County Rainfall Update

Ohio Crop Progress

Source: USDA

Ninety percent of corn was in or past dough, 40 percent of Ohio corn was in or past dent, and 2 percent was mature. Corn for silage was 11 percent harvested. Ninetyfive percent of soybeans were setting pods and 3 percent were dropping leaves. Corn and soybean condition were 80 and 76 percent good to excellent, respectively. Second cuttings of other hay were 94 percent complete. Third cuttings of alfalfa hay and other dry hay were 75 and 51 percent complete, respectively. Fourth cuttings of alfalfa hay were 29 percent complete.

Estimating soybean yield

Soybeans are beginning to change color (mature) which has many of us thinking about yield potential.  To estimate soybean yield, four yield components need to be considered: plants per acre, pods per plant, seeds per pod, and seeds per pound (seed size).  A printable worksheet to estimate soybean yield can be found by clicking here.

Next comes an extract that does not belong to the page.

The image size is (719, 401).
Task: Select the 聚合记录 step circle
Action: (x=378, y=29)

Proceed with caution when estimating soybean yield. It is difficult to accurately predict soybean yield because of plant-to-plant variability and fall weather conditions can influence seed size.  Estimates are more accurate later in the growing season and on uniform stands.

To estimate soybean yield:

Step 1: To calculate plants per acre, count the number of pod-bearing plants in 1/1,000th of an acre.  In 7.5-inch row spacing, count the number of plants in 69 feet, 8 inches of row.  In 15-inch row spacing, count the number of plants in 34 feet, 10 inches of row.  In 30-inch row spacing, count the number of plants in 17 feet, 5 inches of row.

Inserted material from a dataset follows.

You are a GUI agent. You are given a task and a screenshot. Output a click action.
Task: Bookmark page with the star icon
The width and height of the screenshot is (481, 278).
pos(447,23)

Step 2: To estimate pods per plant, count the number of pods (containing one or more seeds) from 10 plants selected at random.  Divide the total number of pods by 10 to get the average number of pods per plant.

Step 3: To estimate the number of seeds per pod, count the number of seeds from 10 pods selected at random.  Generally, the number of seeds per pod is 2.5, but this number can be less in stressful environmental conditions.  Divide the total number of seeds by 10 to get the average number of seeds per pod.

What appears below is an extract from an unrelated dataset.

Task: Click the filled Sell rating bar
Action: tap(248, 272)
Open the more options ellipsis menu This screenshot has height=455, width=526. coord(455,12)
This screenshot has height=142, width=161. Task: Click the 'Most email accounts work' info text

Step 4: To estimate the number of seeds per pound (seed size), assume that there are 3,000 seeds per pound.  If the soybean plants experienced stress, seed size will be reduced, and it will take more seeds to make one pound.  Use a seed size estimate of 3,500 seeds per pound if smaller seeds are expected because of late season stress.

Using the above estimates, the following formula can be used to estimate soybean yield in bushels per acre:  bushels per acre = [(plants/1,000th acre) x (pods/plant) x (seeds/pod)] ÷ [(seeds/pound) x 0.06]

 Example:110 plants per 1/1,000th acre, 65 pods per plant, 2.5 seeds per pod, 3,000 seeds per pound. [110 * 42 * 2.5] / [3,000 * 0.06] = 64.2 bushel per acre.